Your goal: Below are entries with pictures among them; reproduce exactly, and only, the lines from the one containing "Sort by Volume column arrow" down to the one containing "Screen dimensions: 632x389", without the pictures.

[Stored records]
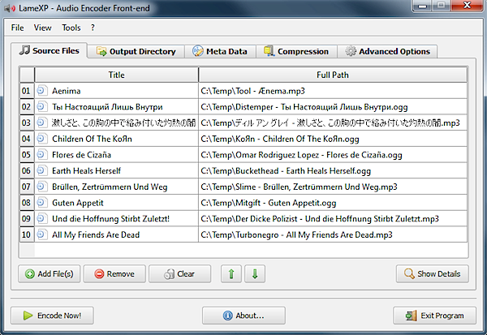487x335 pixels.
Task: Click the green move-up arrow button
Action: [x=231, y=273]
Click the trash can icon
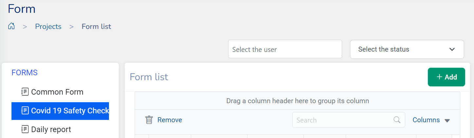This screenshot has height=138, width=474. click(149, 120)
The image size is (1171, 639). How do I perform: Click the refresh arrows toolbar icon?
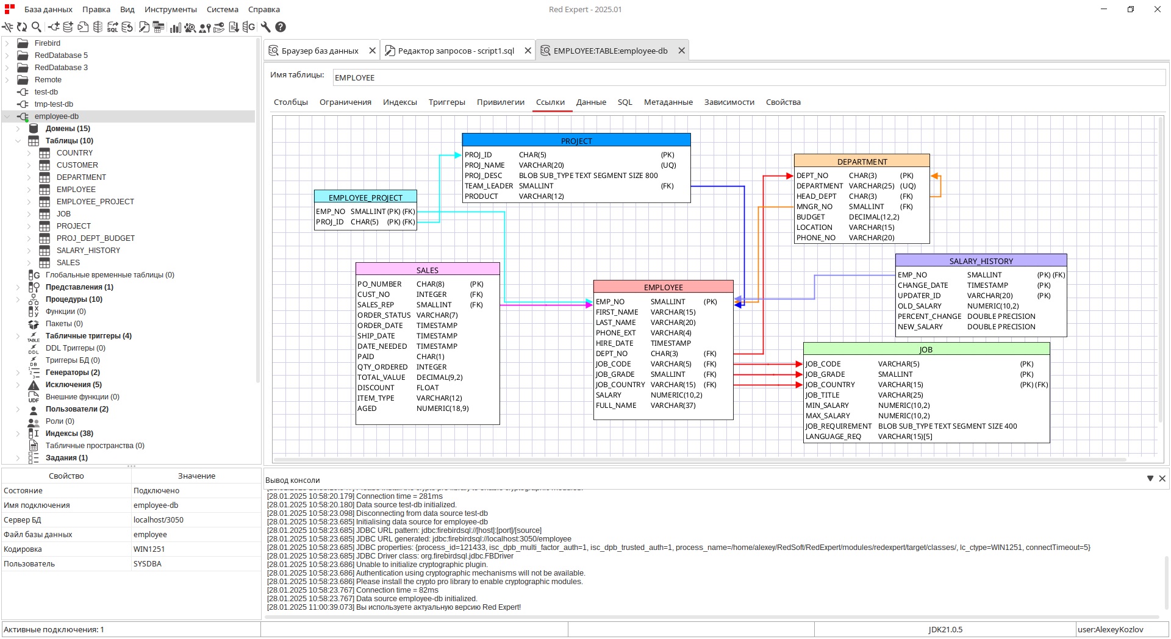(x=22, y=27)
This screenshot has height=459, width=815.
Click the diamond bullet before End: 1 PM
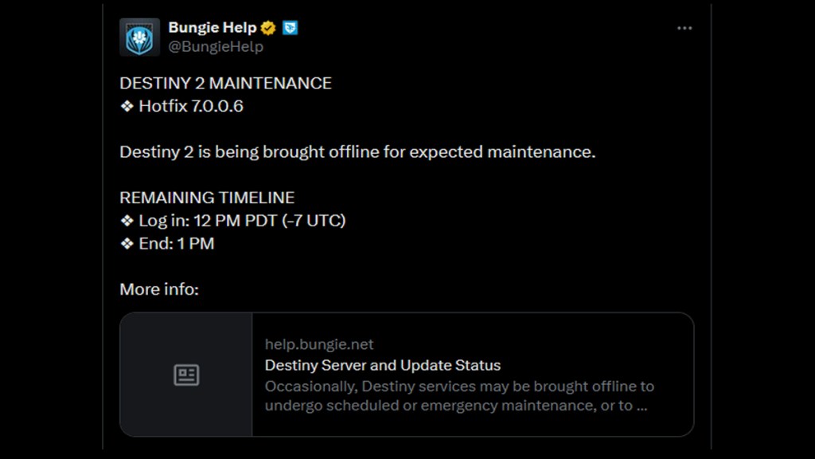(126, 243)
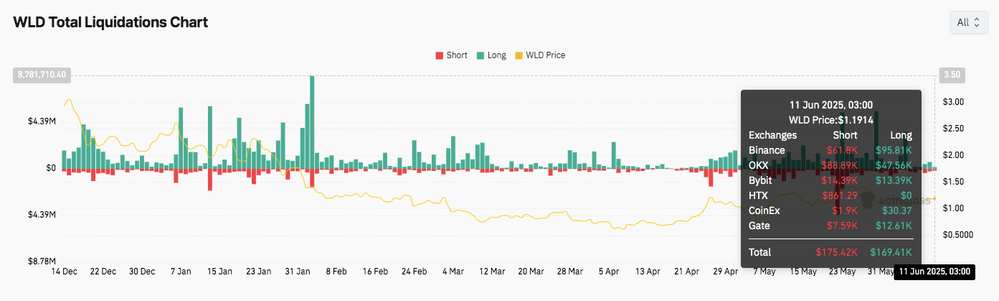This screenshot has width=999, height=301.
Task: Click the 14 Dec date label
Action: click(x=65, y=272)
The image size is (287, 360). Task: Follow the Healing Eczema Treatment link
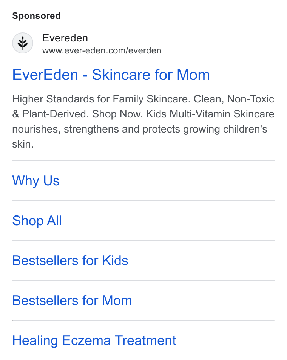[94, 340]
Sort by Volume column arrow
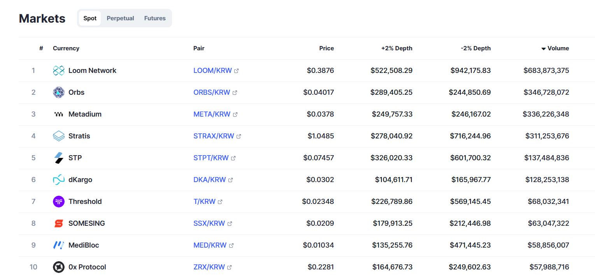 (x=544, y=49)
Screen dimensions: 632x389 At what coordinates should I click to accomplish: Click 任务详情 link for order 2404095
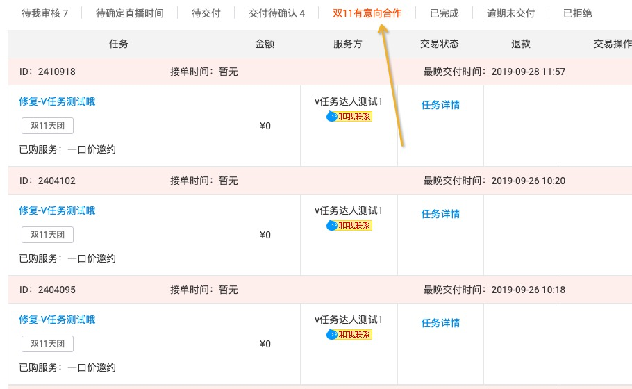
--
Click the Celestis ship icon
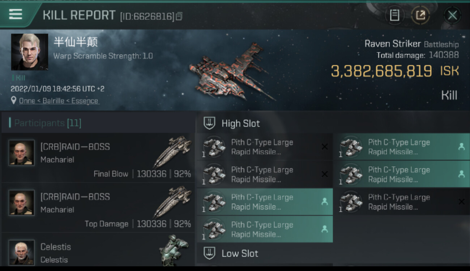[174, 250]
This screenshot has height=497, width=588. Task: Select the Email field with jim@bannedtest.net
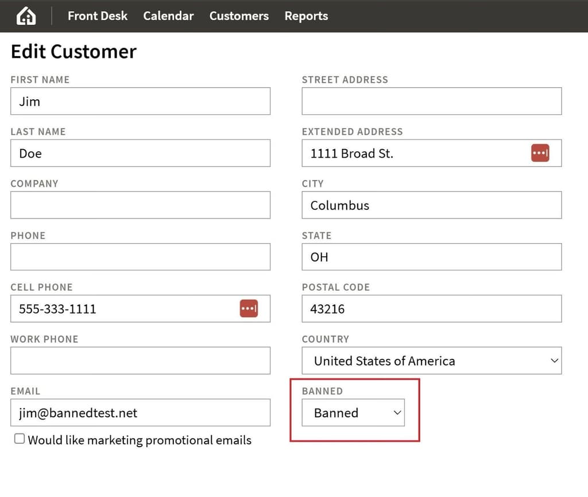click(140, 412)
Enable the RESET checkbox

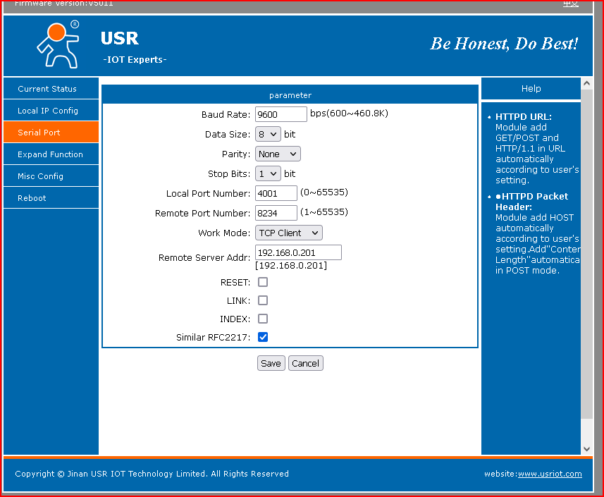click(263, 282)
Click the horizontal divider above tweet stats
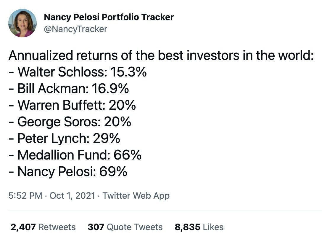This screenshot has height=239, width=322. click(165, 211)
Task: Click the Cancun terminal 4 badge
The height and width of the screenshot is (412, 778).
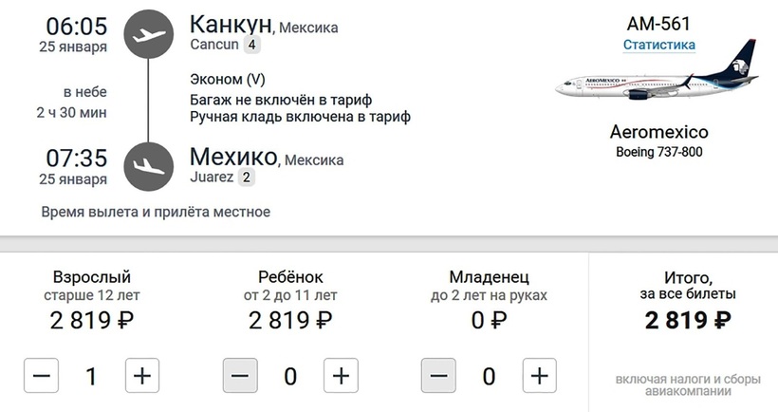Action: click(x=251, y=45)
---
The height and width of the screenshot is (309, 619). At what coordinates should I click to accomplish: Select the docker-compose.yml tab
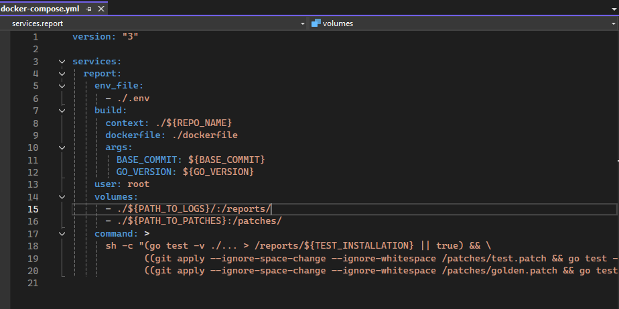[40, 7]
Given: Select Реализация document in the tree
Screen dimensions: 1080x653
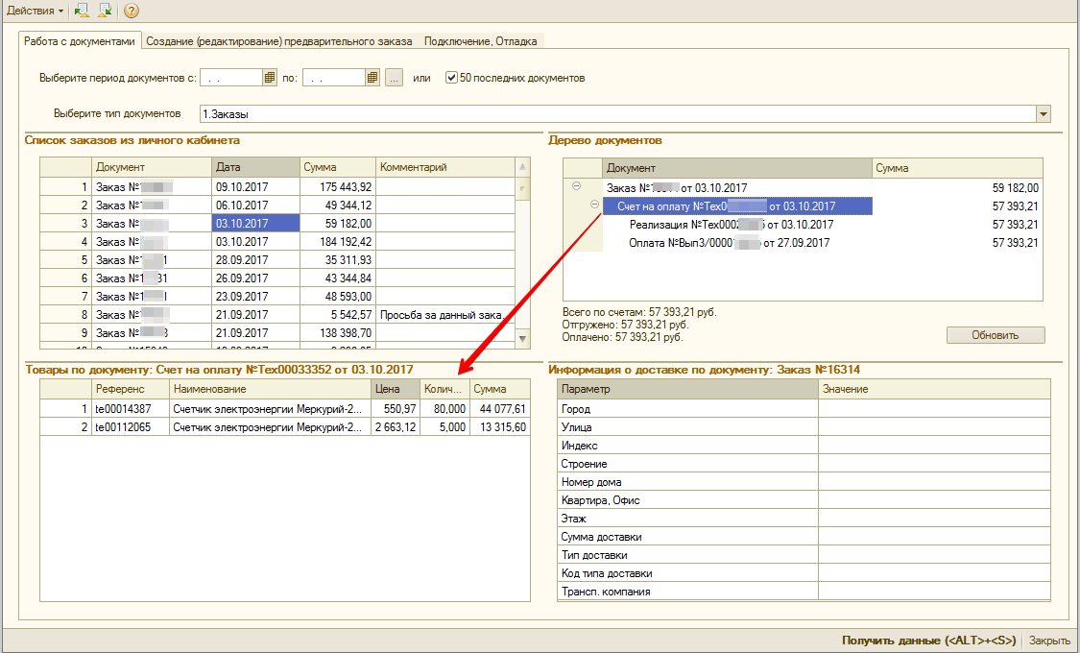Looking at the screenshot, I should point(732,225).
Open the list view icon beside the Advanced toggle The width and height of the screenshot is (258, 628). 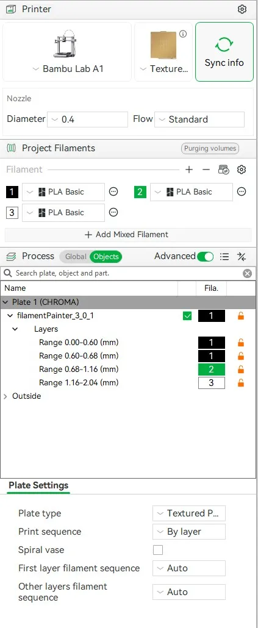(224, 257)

Reply to the exercise:
Sort by Volume column arrow
 (x=544, y=49)
Screen dimensions: 632x389 At what coordinates should I click to accomplish: Click 任务详情 link for order 2404095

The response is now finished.